Com efeito, o acordo parlamentar assinado pelas três maiores forças partidárias pode significar estabilidade politica e paz social e retorno à normalidade democrática e constitucional. O país vinha sendo governado por um executivo sem legitimidade parlamentar.

 

O Fórum de Convergência Democrática que não passava de um “arranjo” derivado da aglutinação de interesses em torno do Presidente da Republica tinha as suas fraquezas e incongruências e quase exterminou, um dos pilares essenciais num Estado de Direito, o relacionamento entre o Governo e o Parlamento. Aquele por ser de iniciativa exclusivamente presidencial não se sentia responsável perante o Parlamento. Por outro lado, a submissão de quaisquer actos do governo de índole política ou legislativa à Assembleia Nacional Popular traduzia-se sempre no prenúncio de uma crise institucional e inter-relacional, que só a compra de votos e consciências lograria ultrapassar.

 

O momento culminante da disfuncionalidade existente ocorreu na última sessão parlamentar com a tentativa de “assalto ao poder da mesa de assembleia”, por parte de alguns deputados do Fórum. Outros episódios, mais ou menos pitorescos e rocambolescos, marcaram negativamente esta legislatura tornando ainda mais débil e frágil a democracia.

 

Está claro que traduzindo este acordo parlamentar uma “nova maioria” estará viabilizada a governação pois o novo executivo saído desta maioria não terá grandes dificuldades em fazer passar o seu programa, o seu orçamento de Estado, nem os diplomas que enformarão as reformas estruturais de que o país terá que empreender para sair deste circulo vicioso.

 

O acordo parlamentar em torno das grandes questões nacionais, substituirá os estados gerais, cujo interesse e pertinência muito se questionava. Integrando as principais forças politicas e da sociedade civil, o acordo ora firmado contribuirá decerto para pôr fim aos longos períodos de instabilidade e crises que assolam o país.

 

Para o Presidente, o acordo parlamentar trará como principal vantagem o apaziguamento de tensões nas esferas política e social, a calma e estabilidade necessárias ao êxito do seu mandato. Viabilizando esta iniciativa política, o Presidente da República daria mostras de exercer correctamente os seus poderes constitucionais e de contribuir para a resolução dos problemas que afectam o país. Ousamos ainda mais longe, ao afirmarmos que a assunção deste acordo parlamentar pelo Presidente da República poderia também e porque não, ser uma oportunidade do próprio primeiro mandatário da nação se reconciliar consigo mesmo.

 

Seria de todo contraproducente, e quiçá falta de realismo político, minimizar a importância deste acordo parlamentar, no actual contexto político. O confronto, através da manutenção do executivo de Aristides Gomes, além de poder levar o país, a uma crise sem precedentes com elevados custos económicos e sociais,  conotará o próprio Presidente da República com a má gestão de Aristides Gomes, que no fundo, em nosso modesto entender, terá toda a conveniência em se demarcar e a oportunidade caiu-lhe numa bandeja de forma até inesperada.

 

Os dados sobre a marcha da economia em 2006, espelham bem o abrandamento no ritmo do crescimento económico de 1/8% contra 3,8% em 2005 e face a um objectivo de 4,3%-. Tudo em resultado de medidas erradas e erráticas nomeadamente no sector do caju (fixação do preço de referência, aumento das taxas de exportação), e que redundaram numa quebra das exportações de castanha de caju, o que consequentemente viria a afectar o nível das receitas fiscais.

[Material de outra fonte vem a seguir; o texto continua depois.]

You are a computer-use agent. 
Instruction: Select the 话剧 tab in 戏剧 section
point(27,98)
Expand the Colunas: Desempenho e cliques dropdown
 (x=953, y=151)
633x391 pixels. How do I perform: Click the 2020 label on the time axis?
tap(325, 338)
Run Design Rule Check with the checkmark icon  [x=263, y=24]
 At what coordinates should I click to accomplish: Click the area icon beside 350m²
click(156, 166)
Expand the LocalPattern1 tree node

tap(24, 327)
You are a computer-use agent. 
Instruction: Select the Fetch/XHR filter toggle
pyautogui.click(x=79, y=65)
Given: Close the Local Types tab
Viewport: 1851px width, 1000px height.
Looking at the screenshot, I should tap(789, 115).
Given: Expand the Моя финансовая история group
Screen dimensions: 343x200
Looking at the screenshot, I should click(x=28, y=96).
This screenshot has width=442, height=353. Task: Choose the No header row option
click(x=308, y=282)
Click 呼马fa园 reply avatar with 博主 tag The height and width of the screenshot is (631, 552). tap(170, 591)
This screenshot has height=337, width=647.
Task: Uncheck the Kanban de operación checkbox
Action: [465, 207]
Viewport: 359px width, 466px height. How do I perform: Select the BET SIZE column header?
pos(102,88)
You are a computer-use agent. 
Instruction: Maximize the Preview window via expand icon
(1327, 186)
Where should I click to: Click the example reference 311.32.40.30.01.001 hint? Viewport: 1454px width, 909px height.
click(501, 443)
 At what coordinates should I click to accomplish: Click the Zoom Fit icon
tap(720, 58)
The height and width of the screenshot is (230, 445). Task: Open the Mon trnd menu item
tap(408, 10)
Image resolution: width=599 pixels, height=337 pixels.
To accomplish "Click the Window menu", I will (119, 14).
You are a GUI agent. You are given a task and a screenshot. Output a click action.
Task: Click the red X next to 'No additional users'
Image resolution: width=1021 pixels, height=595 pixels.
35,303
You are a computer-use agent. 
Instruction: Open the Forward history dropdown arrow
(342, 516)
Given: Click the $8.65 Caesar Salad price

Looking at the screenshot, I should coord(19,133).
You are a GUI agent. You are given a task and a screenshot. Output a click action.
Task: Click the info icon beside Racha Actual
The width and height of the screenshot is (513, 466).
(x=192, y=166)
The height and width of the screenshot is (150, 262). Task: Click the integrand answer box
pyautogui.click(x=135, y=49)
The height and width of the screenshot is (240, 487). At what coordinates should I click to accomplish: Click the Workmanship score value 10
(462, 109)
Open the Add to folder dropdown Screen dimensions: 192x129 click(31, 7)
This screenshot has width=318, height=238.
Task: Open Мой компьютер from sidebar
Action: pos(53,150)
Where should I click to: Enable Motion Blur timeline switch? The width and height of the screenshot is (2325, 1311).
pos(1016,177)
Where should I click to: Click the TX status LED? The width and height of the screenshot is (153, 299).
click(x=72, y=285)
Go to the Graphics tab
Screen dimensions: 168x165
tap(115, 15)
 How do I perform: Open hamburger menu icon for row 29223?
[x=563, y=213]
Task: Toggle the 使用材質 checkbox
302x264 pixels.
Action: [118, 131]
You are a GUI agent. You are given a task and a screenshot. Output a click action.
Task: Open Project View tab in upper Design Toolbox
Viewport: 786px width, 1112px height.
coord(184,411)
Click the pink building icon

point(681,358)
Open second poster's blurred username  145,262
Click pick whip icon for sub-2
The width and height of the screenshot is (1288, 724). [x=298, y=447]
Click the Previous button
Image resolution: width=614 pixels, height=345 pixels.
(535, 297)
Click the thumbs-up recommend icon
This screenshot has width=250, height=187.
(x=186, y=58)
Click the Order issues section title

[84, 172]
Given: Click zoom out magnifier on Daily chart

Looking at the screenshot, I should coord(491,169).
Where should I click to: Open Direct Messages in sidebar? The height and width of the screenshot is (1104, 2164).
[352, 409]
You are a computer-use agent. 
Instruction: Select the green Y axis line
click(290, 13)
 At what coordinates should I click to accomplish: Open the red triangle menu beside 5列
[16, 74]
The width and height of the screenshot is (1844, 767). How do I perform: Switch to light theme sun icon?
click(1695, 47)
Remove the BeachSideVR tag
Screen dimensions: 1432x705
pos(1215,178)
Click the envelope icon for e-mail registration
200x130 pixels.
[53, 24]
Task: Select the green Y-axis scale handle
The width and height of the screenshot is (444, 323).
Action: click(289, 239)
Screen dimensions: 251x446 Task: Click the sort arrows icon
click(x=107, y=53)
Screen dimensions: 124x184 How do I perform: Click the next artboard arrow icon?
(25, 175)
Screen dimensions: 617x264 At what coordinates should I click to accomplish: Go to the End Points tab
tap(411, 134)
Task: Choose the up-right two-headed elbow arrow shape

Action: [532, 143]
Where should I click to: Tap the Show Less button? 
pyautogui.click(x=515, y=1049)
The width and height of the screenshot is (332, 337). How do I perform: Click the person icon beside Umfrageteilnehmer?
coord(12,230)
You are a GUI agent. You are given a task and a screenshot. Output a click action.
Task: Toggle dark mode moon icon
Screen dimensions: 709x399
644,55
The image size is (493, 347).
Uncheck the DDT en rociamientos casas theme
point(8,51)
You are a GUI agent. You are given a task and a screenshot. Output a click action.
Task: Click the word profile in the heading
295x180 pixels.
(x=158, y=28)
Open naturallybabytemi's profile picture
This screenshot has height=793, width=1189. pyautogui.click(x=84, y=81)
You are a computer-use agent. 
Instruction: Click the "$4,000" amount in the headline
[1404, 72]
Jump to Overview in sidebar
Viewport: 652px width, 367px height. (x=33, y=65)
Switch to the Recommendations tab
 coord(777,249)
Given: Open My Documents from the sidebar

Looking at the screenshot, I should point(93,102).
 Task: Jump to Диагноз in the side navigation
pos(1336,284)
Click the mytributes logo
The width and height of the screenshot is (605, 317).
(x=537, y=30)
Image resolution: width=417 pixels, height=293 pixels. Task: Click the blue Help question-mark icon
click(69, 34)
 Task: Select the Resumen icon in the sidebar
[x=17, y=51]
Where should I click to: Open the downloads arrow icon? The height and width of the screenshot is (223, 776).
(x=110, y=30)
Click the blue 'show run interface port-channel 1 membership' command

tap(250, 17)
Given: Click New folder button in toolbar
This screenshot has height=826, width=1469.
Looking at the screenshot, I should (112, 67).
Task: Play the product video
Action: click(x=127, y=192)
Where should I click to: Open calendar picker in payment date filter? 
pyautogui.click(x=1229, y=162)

Em matéria de cooperação internacional, o desempenho do Governo deixa igualmente muito a desejar, os magros resultados da mesa redonda de Génève, a corrupção, a falta de transparência na gestão da coisa pública, os recuos inaceitáveis nos acordos estabelecidos com os parceiros de desenvolvimento, nomeadamente o Banco Mundial no dossier energia e nos processos de privatização viriam igualmente a trazer ao de cima a pouca confiança de que este executivo merece junto à Comunidade Internacional.

 

Outrossim, o tráfico de estupefacientes e a criminalidade fora de controlo estatal elucidam bem a falta de empenhamento do Governo em lidar com questões sensíveis e cruciais para o desenvolvimento do país.


No plano social, os atrasados salariais, a incapacidade do Governo de Aristides Gomes em dialogar com os sindicatos, deram-lhe o rótulo de dirigente arrogante, de costas viradas para a sociedade civil o que naturalmente gerou e polarizou uma insatisfação crescente e um descontentamento permanente.


A sua arrogância fez-lhe dispensar todos os conselhos (úteis) de abertura do seu Governo. No alto do seu pedestal, subestimou a força dos seus adversários políticos, e agora desesperado, vem inesperadamente mostrar-se aberto ao diálogo e disposto a, em troca de promessas de pagamentos de títulos de tesouro e de cargos futuros, negociar e dialogar com os que outrora se recusava sequer a receber.


Mas já é tarde, irremediavelmente tarde. Por maiores que sejam os sinais de arrependimento, e por mais que mostre estar receptivo ao diálogo e disposto a abrir o seu governo, a verdade é que só um novo governo alicerçado num pacto nacional e congregando as principais forças políticas, trará a estabilidade politica e governativa de que o país necessita.

 

Em nosso modesto entender, Aristides Gomes já não tem condições para continuar a liderar o Governo, e ele sabe-o bem e terá que encarar este acordo como a factura a pagar por ter se convencido da sua invencibilidade e ter desprezado a força da democracia.


E nem adianta utilizar como tácticas de pressão a realização para breve da reunião do Grupo de Contacto, nem os argumentos de que não há condições objectivas para a queda do Governo. Estas declarações desprovidas de nexo, poderão impressionar os mais desprevenidos ou os coniventes com o regime, mas não os interesses nacionais. Para tornar as coisas ainda mais caricatas, vemos Aristides Gomes descer do seu pedestal construído em arrogância e desprezo a implorar que a sua queda poderá comprometer os engajamentos assumidos com os nossos principais parceiros de desenvolvimento.

 

Ousamos tão-somente perguntar ou relembrar ao Primeiro-Ministro se ele não tinha esta percepção quando o Governo legítimo do PAIGC foi derrubado em vésperas da realização de uma mesa-redonda cujos resultados já se anteviam como altamente positivos para o país. De facto, relembrando um velho ditado popular, “a malagueta só é boa na bunda dos outros”.

 

Retomando a nossa análise em torno do acordo parlamentar subscrito pelos três maiores partidos políticos guineenses, é nossa convicção e pensamos ser igualmente a convicção de uma esmagadora maioria dos guineenses, da necessidade urgente do país precisar de um governo sério, responsável, competente, credível e capaz de implementar um programa de governação com solidez necessária para nos conduzir para o desenvolvimento e nos libertar desta espiral de pobreza.


Os dados para sair da crise já foram lançados. Os resultados não se devem fazer esperar. E quem de direito que assuma as suas responsabilidades, pois uma nova oportunidade como esta não acontece ou surge todos os dias.